90'T

Czwartek, 30 czerwca 2011 · Komentarze(0)
Dzisiaj news od lekarza nie wesoły, a werdykt ostateczny tym bardziej dołujący.

W ramach łamania zakazu i poprawy humoru ruszyłam na rower - Spacerową, troszkę terenu w okolicach gwiazdy i borodzieja, zjazd koło pachołka i powrót Polanki.

PnR

Wtorek, 28 czerwca 2011 · Komentarze(0)
Miało być w T, max w PowerT, ale oczywiście musiałam podjechać... trzy razy no bo nie jeden!
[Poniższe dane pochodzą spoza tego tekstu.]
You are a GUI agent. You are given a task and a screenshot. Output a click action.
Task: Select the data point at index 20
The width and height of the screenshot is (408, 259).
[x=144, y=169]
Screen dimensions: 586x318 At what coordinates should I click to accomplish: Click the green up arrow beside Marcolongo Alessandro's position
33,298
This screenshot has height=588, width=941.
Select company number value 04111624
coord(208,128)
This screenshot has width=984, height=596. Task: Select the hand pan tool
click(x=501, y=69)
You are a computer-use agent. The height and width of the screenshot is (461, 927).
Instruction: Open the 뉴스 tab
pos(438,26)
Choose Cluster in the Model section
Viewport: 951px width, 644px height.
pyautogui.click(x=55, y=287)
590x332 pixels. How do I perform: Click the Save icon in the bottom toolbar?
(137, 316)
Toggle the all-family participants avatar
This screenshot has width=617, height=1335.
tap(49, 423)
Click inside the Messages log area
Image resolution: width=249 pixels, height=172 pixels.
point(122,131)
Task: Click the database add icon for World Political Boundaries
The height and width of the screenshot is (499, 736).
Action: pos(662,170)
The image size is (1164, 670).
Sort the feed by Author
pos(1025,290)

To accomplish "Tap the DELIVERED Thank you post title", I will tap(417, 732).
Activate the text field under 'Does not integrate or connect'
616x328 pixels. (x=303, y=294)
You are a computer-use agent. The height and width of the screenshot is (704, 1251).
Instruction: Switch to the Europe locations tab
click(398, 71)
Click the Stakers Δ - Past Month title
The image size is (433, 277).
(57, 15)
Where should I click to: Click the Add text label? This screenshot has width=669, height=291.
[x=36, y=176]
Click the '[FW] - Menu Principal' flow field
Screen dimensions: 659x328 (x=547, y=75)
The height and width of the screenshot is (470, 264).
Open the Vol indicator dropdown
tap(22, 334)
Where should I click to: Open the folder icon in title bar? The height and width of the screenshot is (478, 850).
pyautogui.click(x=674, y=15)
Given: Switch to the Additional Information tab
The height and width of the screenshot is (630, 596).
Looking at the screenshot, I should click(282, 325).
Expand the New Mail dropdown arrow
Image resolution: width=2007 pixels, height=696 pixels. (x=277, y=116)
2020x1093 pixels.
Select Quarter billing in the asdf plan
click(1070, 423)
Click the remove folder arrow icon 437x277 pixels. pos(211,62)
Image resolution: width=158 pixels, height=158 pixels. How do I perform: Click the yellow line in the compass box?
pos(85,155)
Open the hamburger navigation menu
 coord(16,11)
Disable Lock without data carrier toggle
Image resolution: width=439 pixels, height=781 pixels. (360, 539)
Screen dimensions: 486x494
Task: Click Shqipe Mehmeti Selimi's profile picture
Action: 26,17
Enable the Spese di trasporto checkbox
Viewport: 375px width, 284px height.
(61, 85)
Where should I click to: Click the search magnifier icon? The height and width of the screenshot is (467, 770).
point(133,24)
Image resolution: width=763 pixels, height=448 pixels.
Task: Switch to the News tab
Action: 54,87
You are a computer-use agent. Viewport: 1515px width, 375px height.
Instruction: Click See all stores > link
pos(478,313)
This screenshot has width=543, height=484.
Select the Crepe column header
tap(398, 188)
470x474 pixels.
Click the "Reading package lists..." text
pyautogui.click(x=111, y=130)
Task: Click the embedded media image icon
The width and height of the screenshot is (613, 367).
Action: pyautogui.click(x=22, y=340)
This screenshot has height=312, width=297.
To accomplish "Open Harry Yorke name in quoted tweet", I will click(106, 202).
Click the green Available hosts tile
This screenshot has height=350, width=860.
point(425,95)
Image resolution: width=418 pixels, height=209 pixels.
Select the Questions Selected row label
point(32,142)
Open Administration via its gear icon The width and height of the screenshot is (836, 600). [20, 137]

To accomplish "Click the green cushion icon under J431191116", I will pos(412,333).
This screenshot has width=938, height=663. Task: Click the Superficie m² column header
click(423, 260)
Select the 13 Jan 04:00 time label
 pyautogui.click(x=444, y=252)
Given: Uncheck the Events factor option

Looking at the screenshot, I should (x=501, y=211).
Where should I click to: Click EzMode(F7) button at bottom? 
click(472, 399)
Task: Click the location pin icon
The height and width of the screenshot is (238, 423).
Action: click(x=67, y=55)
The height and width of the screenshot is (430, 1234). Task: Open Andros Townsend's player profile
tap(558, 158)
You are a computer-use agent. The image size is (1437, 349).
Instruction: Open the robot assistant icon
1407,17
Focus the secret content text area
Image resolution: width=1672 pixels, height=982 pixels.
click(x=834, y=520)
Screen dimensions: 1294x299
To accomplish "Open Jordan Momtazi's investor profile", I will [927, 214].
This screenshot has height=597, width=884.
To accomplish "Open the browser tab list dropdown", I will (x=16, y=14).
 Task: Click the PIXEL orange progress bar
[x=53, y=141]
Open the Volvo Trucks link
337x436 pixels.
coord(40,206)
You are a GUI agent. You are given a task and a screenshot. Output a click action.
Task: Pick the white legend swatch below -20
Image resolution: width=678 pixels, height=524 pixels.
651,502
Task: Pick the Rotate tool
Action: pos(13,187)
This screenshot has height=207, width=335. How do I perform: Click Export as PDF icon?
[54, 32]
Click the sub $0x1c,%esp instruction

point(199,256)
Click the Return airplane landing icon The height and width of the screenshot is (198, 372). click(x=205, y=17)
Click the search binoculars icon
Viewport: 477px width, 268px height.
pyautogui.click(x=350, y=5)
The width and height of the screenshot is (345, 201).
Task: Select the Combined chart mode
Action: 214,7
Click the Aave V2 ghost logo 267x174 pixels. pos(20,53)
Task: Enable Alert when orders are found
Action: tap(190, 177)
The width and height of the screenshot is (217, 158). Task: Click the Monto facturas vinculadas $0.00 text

Wczoraj własnymi RĘCOMA zmieniłam łańcuch na ten drugi (bo mam jeden i drugi - ba!) i dzisiaj nawet działało :D

Po drodze do domu

Piątek, 24 czerwca 2011 · Komentarze(0)
Wracając skręciłam w las, tam kawałkiem zjazdu Skandii, po zakupy na Żabiankę i przez Zaspę do domku. Czyli takie tam, nic specjalnego.

Lekko

Środa, 22 czerwca 2011 · Komentarze(0)
Wyścig po niedoleczonej chorobie skutkuje pogorszeniem się stanu zdrowia, tym bardziej u mnie. Więc tuż po niedzieli rower poszedł w odstawkę.
Dopiero dziś z Adamem udaliśmy się raczej spokojnym tempem do Faścika pogadulić z nim troszkę i do domku.